··· Data under study ···
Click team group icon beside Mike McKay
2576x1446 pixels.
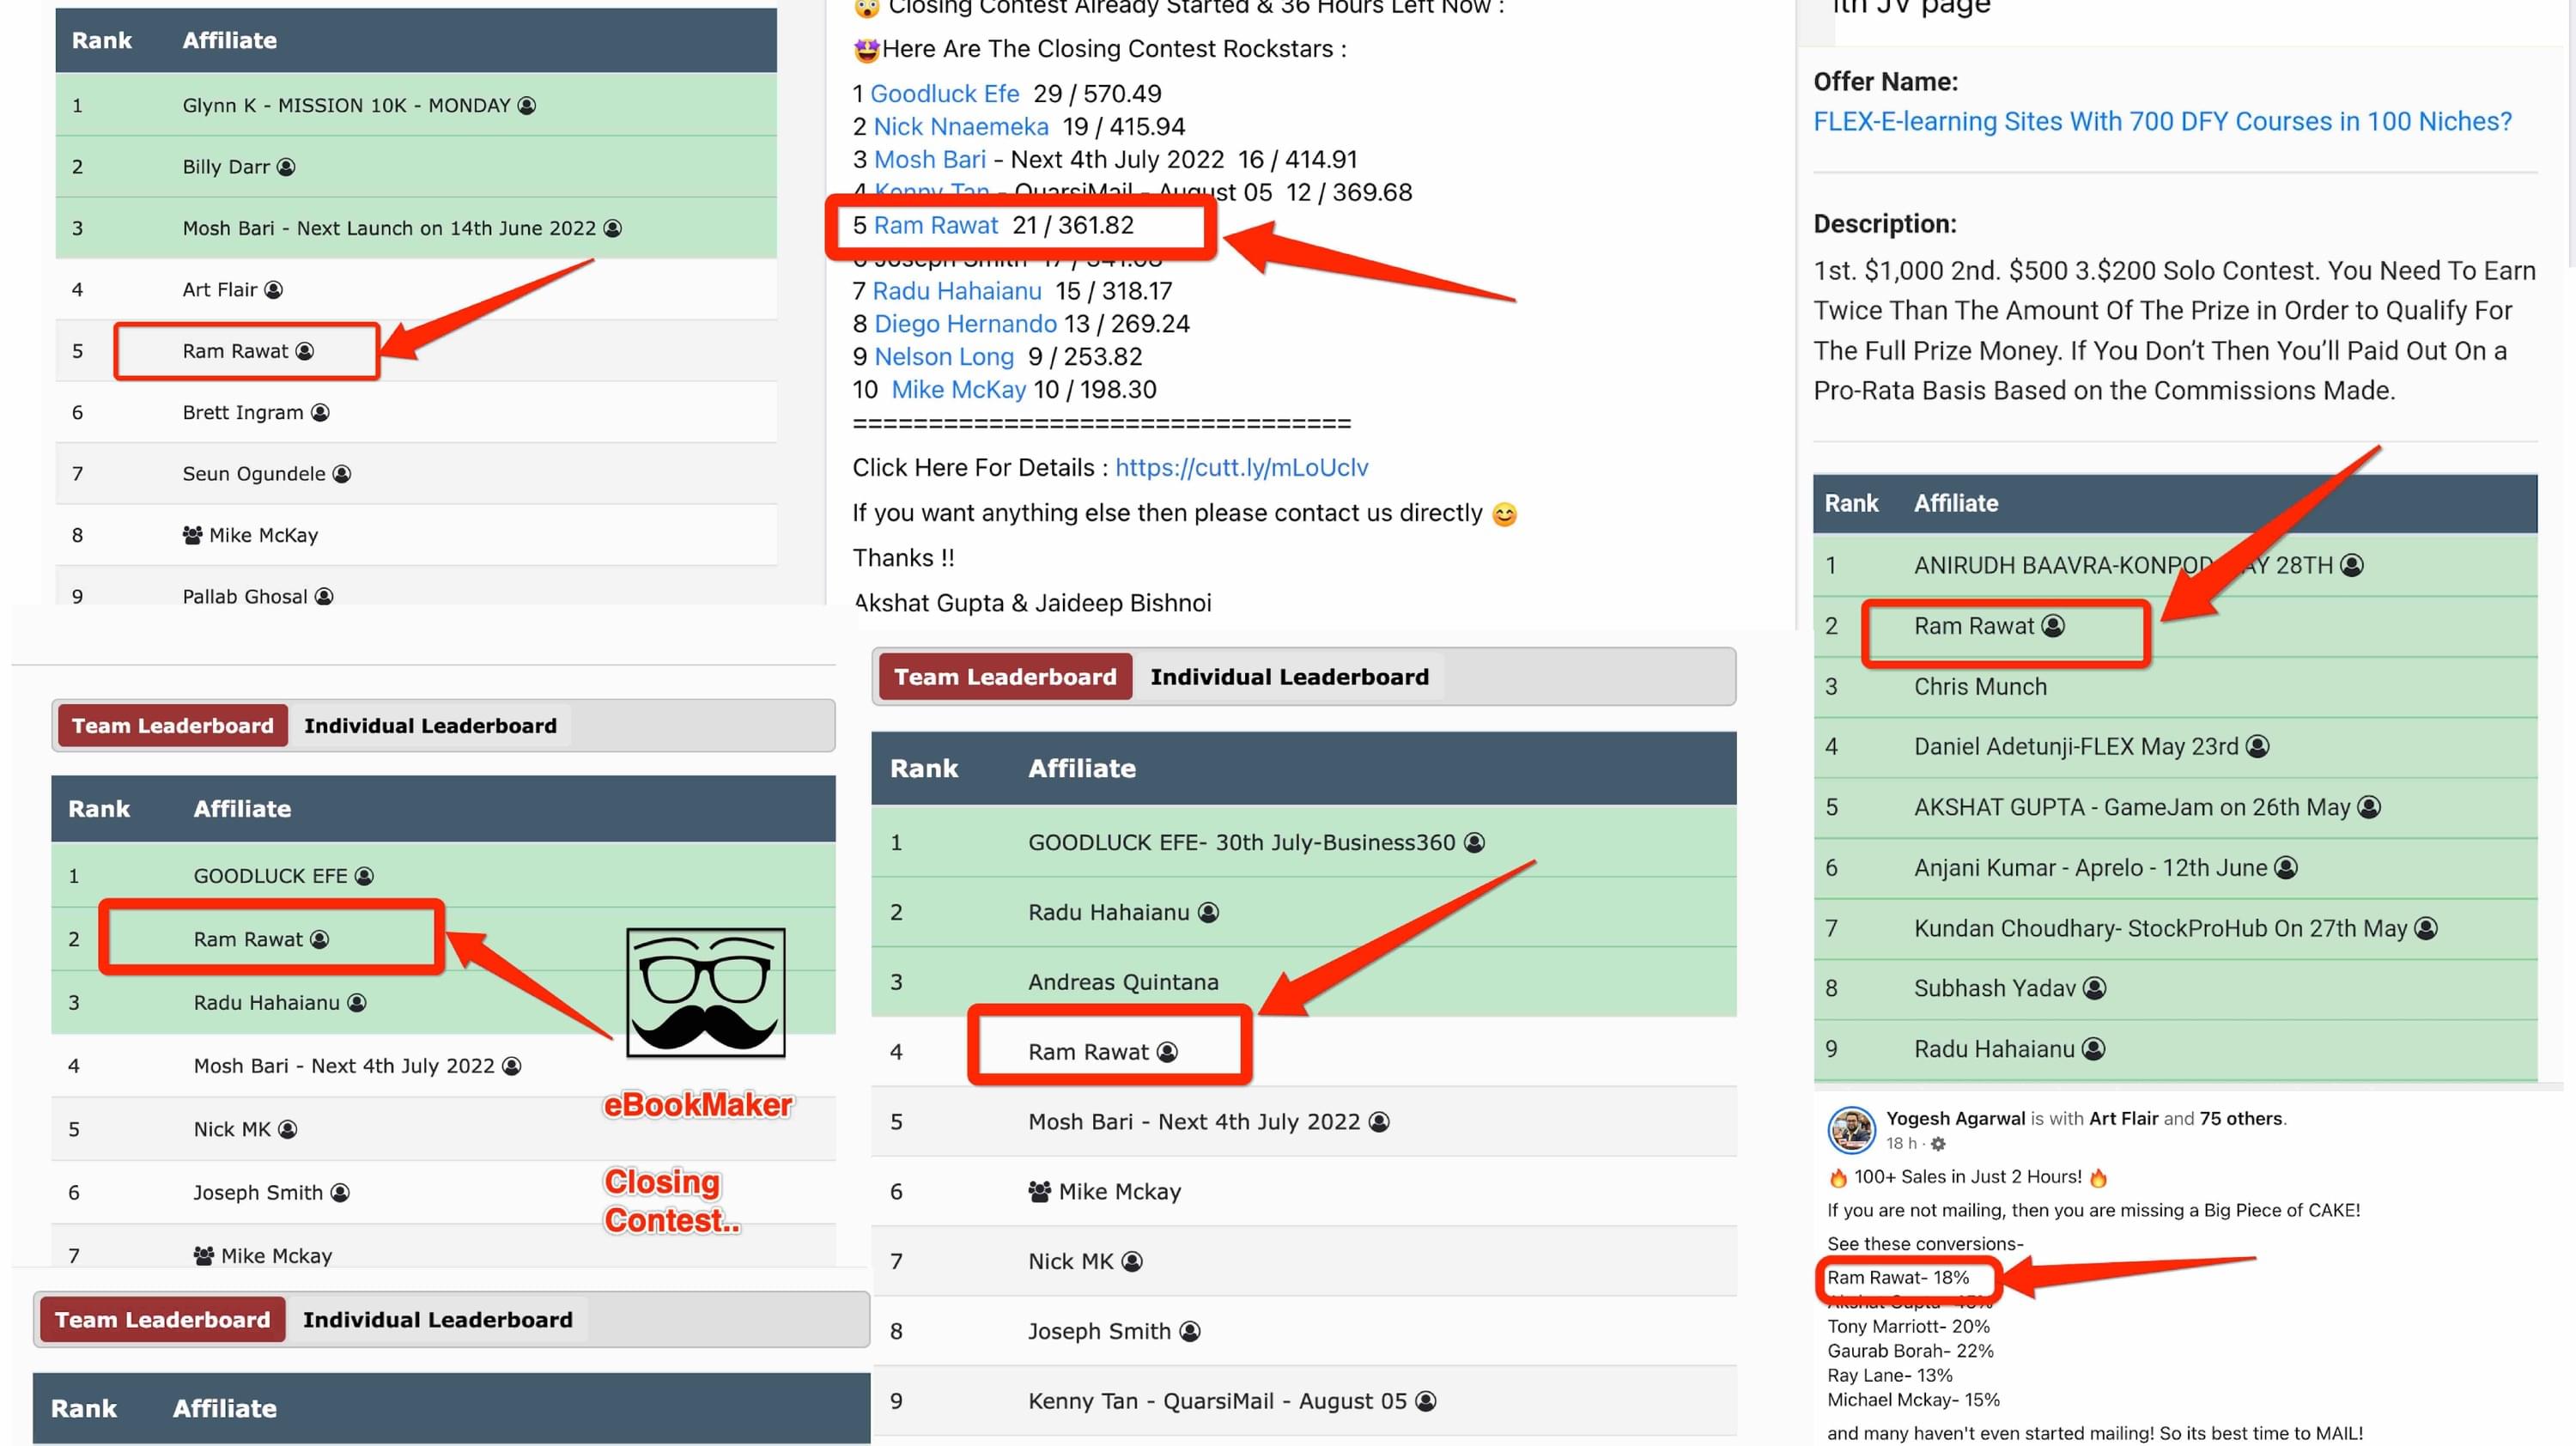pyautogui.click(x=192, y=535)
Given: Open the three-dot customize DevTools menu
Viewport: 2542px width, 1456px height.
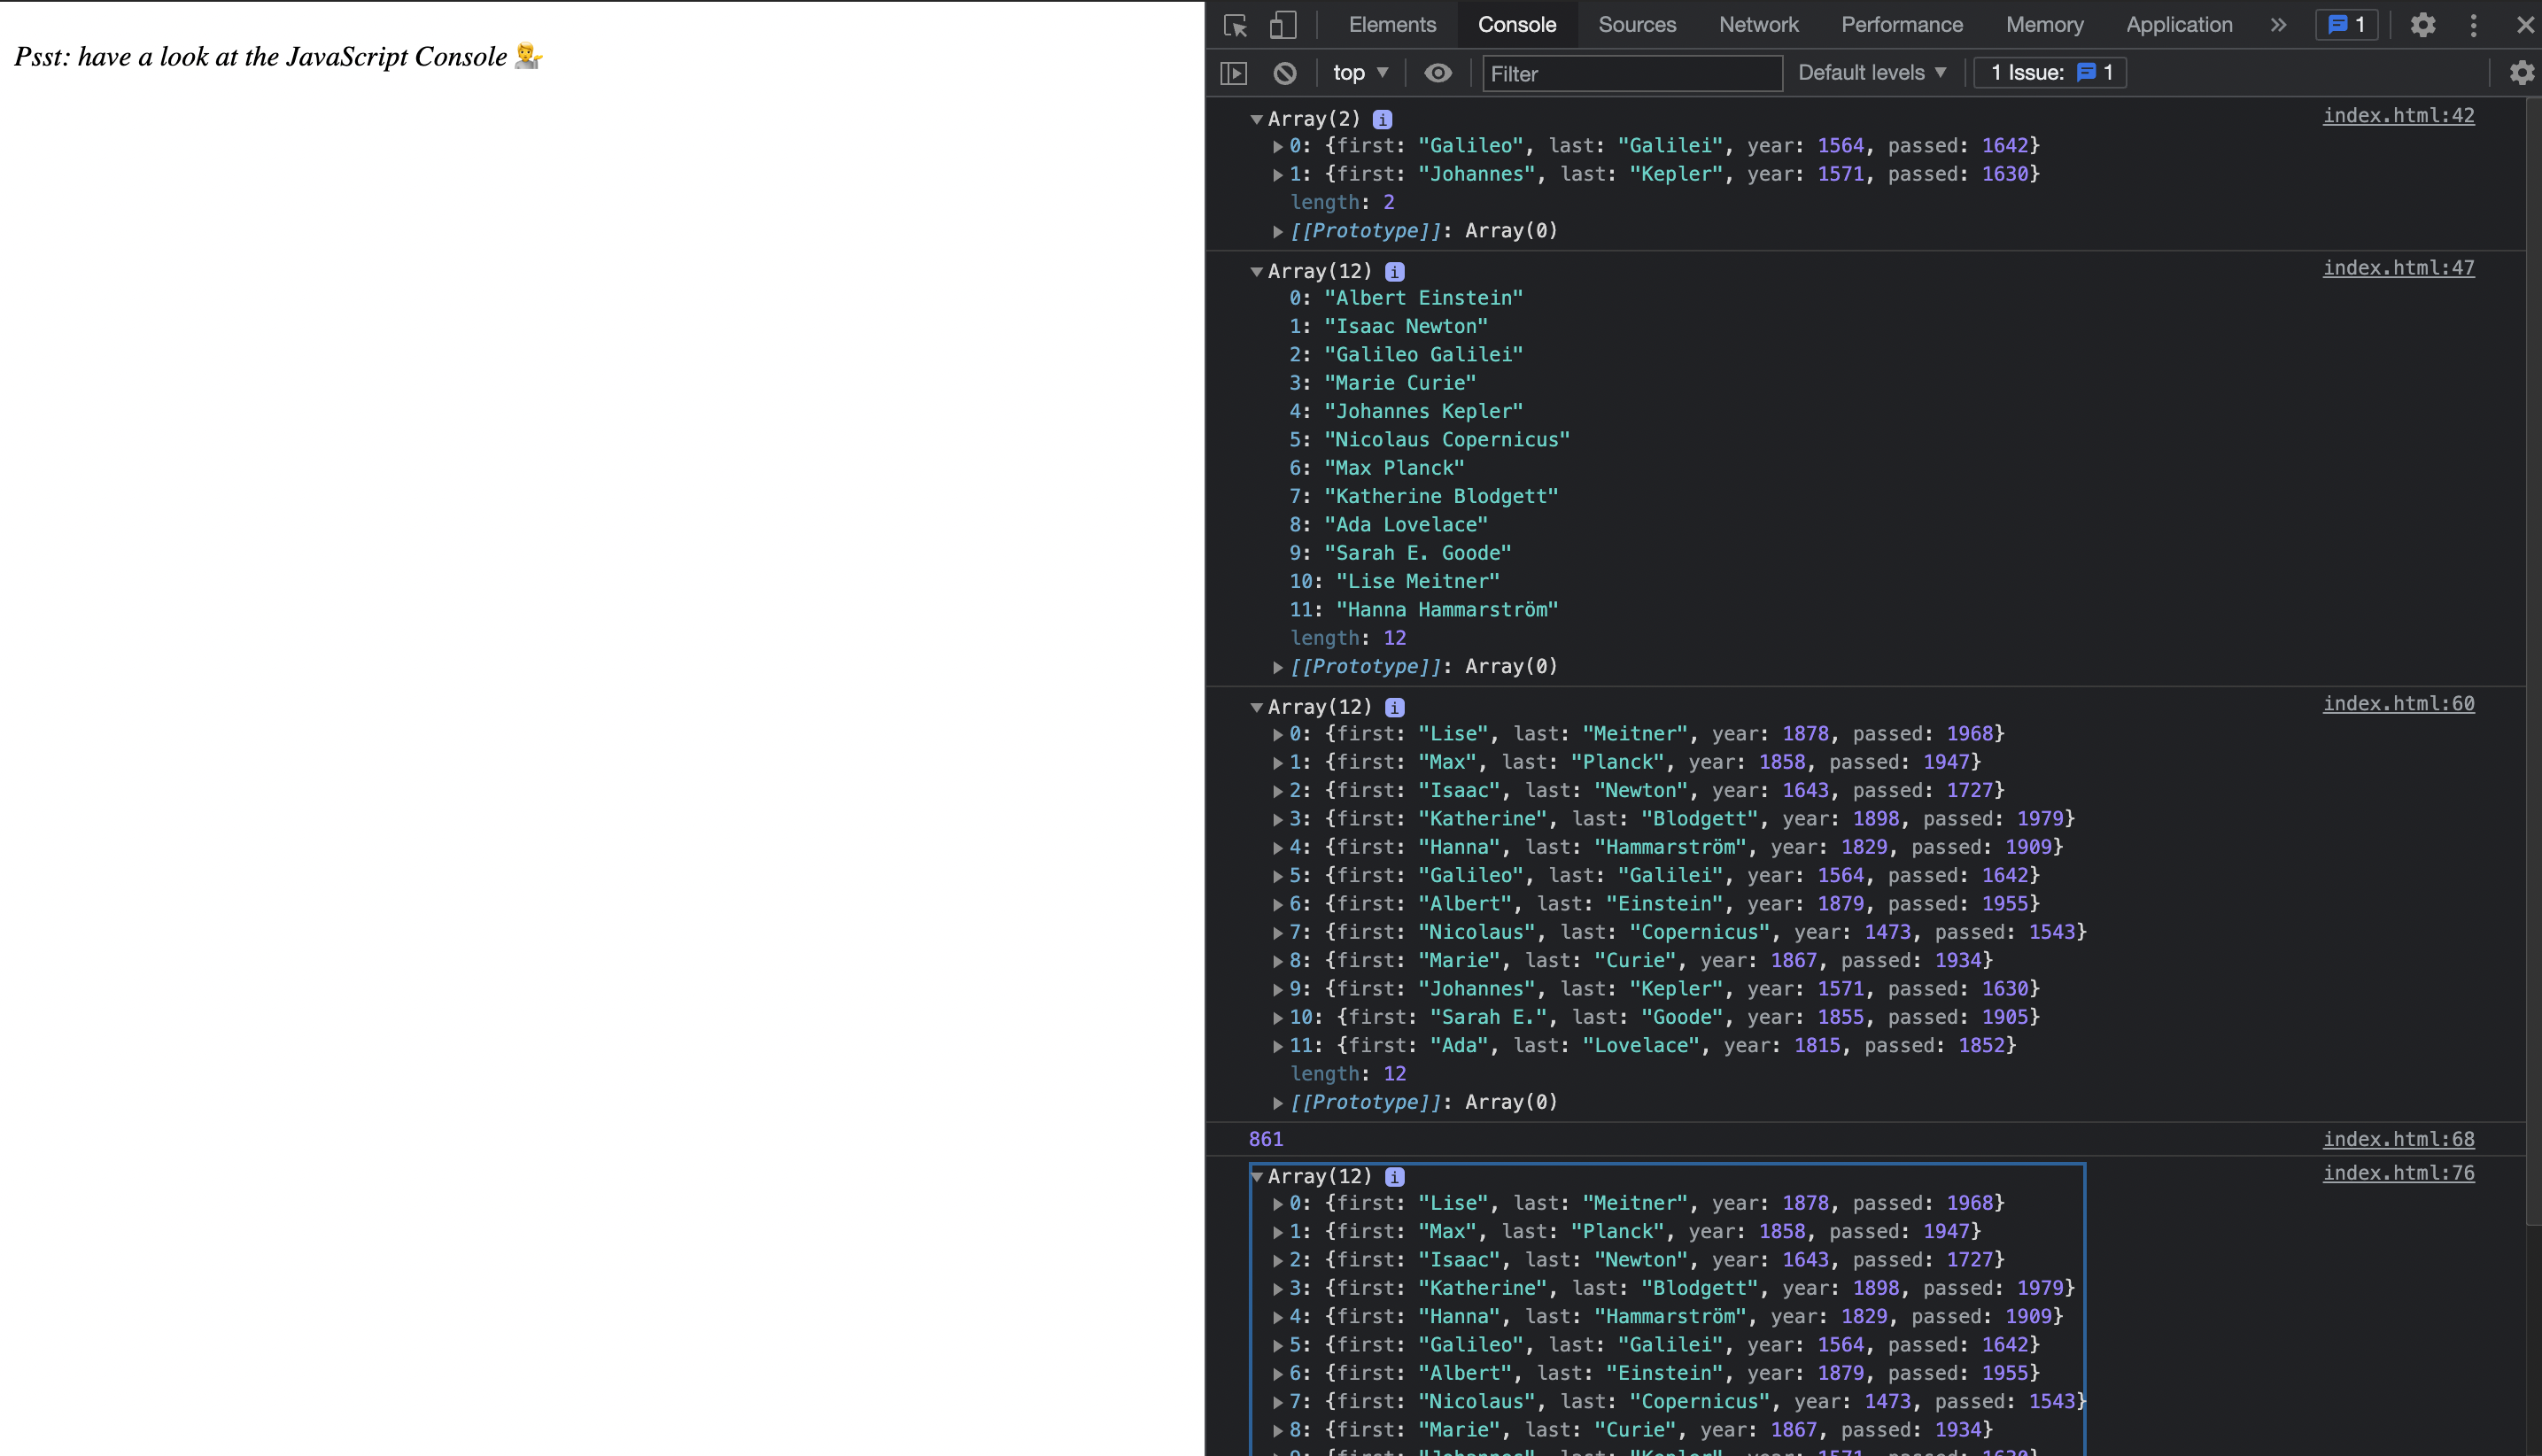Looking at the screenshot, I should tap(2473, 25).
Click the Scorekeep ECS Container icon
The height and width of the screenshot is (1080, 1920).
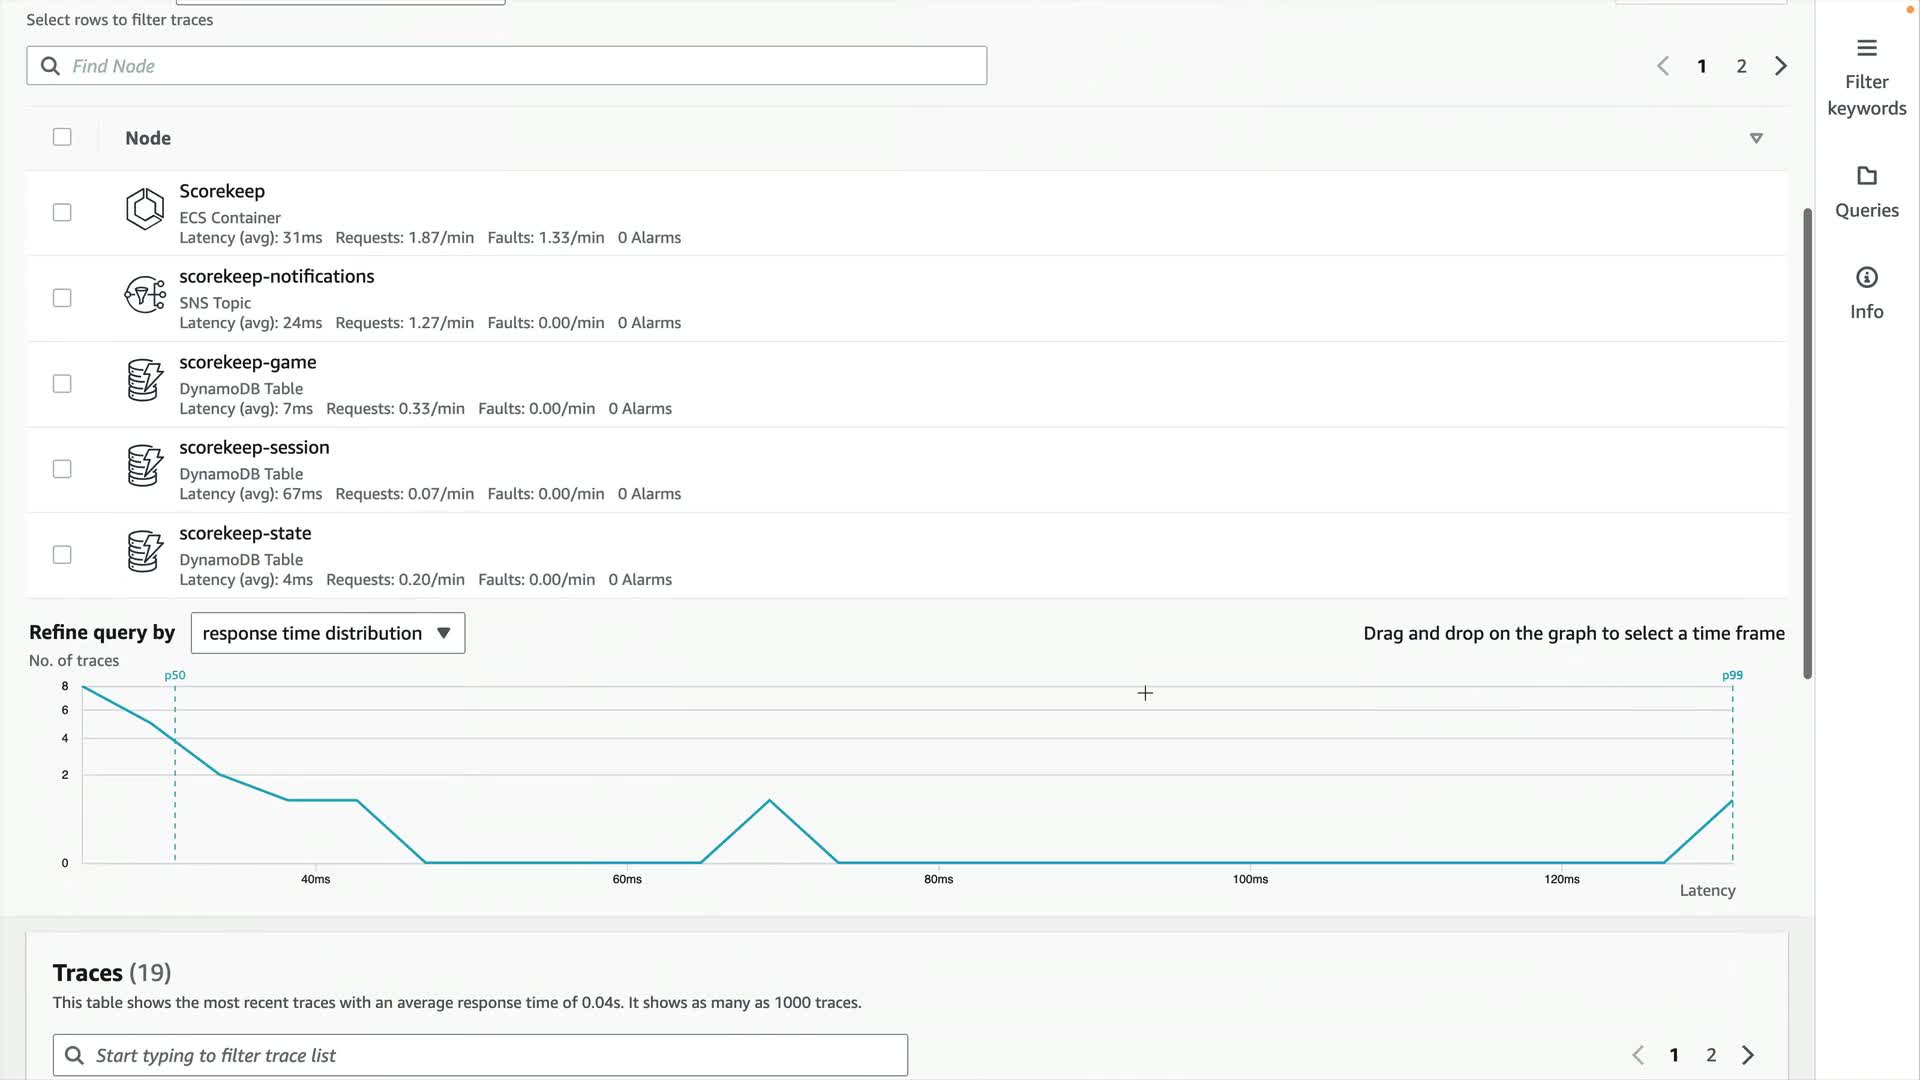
···
▶ [What you need to do] From the line that contains "Click the Scorekeep ECS Container icon" to the last line of the data, print each line exactly, both ends included, and omit the pictures.

▶ [Response to the exercise]
Click the Scorekeep ECS Container icon
The height and width of the screenshot is (1080, 1920).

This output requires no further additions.